Writing biography is a
difficult, shoe-leather destroying job.
Sure, a Pulitzer might be the reward, as well as public acclaim if one
is a Robert Caro or an A. Scott Berg.
Patience is key, and most labor in years of silence while haunting
libraries and dusty archives, confronting and interviewing reticent loved ones
and associates. Once the book is
published, the focus shifts to the subject with renewed energy and the author
slips into the background again.
Audiences at book signings want to know what else did the writer find
out? They want the dirt and the gossip
along with the well-researched fact and the historical connections. Rarely are they interested in the writer’s
journey.
Deirdre Bair has paid
her dues as a first-rate biographer. She
has explored the lives of such public figures as Al Capone, Anais Nin, Saul
Steinberg, and of course, Samuel Beckett and Simone de Beauvoir, the two major
figures referred to in the title of her new book. Bair has done time in academia, traveled the
path of a journalist, and, along the way, has demonstrated resilience and
fortitude as she reveals in her most recent book/memoir, Parisian Lives: Samuel Beckett, Simone de Beauvoir and Me, (Nan A. Talese, 2019).
The toll her career
has taken on Bair herself and her family is made abundantly clear in this
book. Against the backdrop of feminism
and cultural reflection, Bair takes us on a journey through her decades of work
to uncover details about the importance of Beckett and de Beauvoir across
several cultures. Both are cantankerous
characters who reflect, once again, that style is character. She reveals her struggles and roadblocks to
get to the truth of these two writers.
Beckett greets her on “that bitter cold day, November 17, 1971,” when
she began her odyssey of research, with the prophetic words: “So you are the one who is going to reveal me
for the charlatan that I am.”
Of course, Bair tells
us that a biographer must continually guard against allowing her own character
and presence to limit or obscure the sharp focus on the subject.

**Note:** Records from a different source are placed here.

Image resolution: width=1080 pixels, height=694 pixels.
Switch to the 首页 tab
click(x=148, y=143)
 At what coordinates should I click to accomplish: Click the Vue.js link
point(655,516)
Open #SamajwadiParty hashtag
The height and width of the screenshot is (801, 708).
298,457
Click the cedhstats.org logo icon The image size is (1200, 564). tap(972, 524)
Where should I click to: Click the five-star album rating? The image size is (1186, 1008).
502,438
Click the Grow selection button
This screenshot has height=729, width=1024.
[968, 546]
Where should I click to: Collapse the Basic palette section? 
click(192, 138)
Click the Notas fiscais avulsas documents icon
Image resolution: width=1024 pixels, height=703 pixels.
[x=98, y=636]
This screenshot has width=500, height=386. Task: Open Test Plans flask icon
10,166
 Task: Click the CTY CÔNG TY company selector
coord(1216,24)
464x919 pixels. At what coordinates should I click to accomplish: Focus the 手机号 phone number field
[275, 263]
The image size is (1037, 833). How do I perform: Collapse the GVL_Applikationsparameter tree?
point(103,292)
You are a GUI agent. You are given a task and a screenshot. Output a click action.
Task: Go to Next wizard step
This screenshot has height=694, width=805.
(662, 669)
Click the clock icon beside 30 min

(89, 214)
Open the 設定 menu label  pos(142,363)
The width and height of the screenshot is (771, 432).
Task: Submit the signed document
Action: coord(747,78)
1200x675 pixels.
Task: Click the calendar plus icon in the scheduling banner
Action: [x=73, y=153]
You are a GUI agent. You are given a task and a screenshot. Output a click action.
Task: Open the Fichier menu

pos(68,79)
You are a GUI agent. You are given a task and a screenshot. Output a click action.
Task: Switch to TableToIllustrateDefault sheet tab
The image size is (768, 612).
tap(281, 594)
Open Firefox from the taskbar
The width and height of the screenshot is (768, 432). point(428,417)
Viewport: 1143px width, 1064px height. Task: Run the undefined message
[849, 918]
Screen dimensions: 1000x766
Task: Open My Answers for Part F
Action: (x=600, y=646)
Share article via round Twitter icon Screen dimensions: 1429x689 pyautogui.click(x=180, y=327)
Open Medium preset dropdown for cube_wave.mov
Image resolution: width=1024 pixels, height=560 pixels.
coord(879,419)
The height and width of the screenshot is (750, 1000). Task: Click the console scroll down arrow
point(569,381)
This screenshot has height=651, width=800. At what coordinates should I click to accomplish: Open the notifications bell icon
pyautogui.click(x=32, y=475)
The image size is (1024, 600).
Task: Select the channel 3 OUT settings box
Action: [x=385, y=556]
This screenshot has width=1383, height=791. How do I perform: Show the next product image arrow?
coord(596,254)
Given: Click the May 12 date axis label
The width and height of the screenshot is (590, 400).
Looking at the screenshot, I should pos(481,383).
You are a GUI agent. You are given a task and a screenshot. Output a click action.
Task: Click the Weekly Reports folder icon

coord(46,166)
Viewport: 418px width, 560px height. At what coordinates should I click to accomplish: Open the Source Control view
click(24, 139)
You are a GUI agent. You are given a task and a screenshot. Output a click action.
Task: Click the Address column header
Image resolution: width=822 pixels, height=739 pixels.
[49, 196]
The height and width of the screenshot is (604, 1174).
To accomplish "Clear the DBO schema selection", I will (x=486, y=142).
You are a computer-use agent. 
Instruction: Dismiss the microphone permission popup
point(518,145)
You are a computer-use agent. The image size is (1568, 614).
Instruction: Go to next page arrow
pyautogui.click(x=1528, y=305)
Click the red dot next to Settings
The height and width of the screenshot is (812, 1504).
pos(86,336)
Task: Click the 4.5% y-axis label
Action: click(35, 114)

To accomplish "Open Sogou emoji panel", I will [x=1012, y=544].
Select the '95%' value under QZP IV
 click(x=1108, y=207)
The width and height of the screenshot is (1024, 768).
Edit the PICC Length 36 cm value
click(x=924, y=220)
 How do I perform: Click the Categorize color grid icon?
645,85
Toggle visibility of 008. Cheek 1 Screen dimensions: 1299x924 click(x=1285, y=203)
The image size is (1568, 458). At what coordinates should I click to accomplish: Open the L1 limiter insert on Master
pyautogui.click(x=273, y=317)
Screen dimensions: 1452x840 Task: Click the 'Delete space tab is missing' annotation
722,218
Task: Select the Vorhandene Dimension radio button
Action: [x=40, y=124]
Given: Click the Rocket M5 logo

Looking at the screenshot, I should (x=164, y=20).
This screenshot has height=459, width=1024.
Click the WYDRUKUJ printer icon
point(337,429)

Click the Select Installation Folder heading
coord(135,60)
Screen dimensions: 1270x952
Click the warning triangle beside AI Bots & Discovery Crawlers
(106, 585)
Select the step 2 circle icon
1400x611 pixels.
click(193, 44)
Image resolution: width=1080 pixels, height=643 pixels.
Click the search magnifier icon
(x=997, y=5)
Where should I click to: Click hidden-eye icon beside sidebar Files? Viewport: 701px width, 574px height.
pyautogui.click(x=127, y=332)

She must also be objective and without
preconceived notions while allowing the facts and circumstances to reveal the
true history and work of the subject.
This is a book about writing biography—how to begin the research, how to
develop the revealing details, how to present the subject with both his
failings and his positive attributes, and how to craft the story with copious
revisions and sculpting to make the subject sing out from the page. Bair’s is a much more complete and detailed
analysis of biography technique than Robert Caro’s recent slim volume, Working, (Knopf, 2019) published earlier
this year. For Bair, writing biography
is an art and a science—no stone can be left unturned, no diary page or
document left unread. Letters, court
records, friends who want to hijack the process and work themselves into the
picture—all must be dealt with and kept in perspective. For a first time biographer researching
Samuel Beckett, Bair nearly falls into some deep wells of animosity, jealousy,
and the misleading accounts of craven attention seekers. She grows with the experience of Beckett’s
book and is able to write her second volume about de Beauvoir by learning
through experience.
Bair believes the
writer must avoid becoming a character in the book. There is only room for the subject on those
pages. She pulls the curtain back on the
process, start to finish. Her battles
with publishers, reluctant subjects who dodge and fail to appear when
scheduled, her shifty agent, and of course, the overwhelming machismo that uses
her sex as a reason for not taking her work seriously. She shows us how she did it, and explains in
detail the entire journey. “Biographers
are essentially storytellers,” she writes.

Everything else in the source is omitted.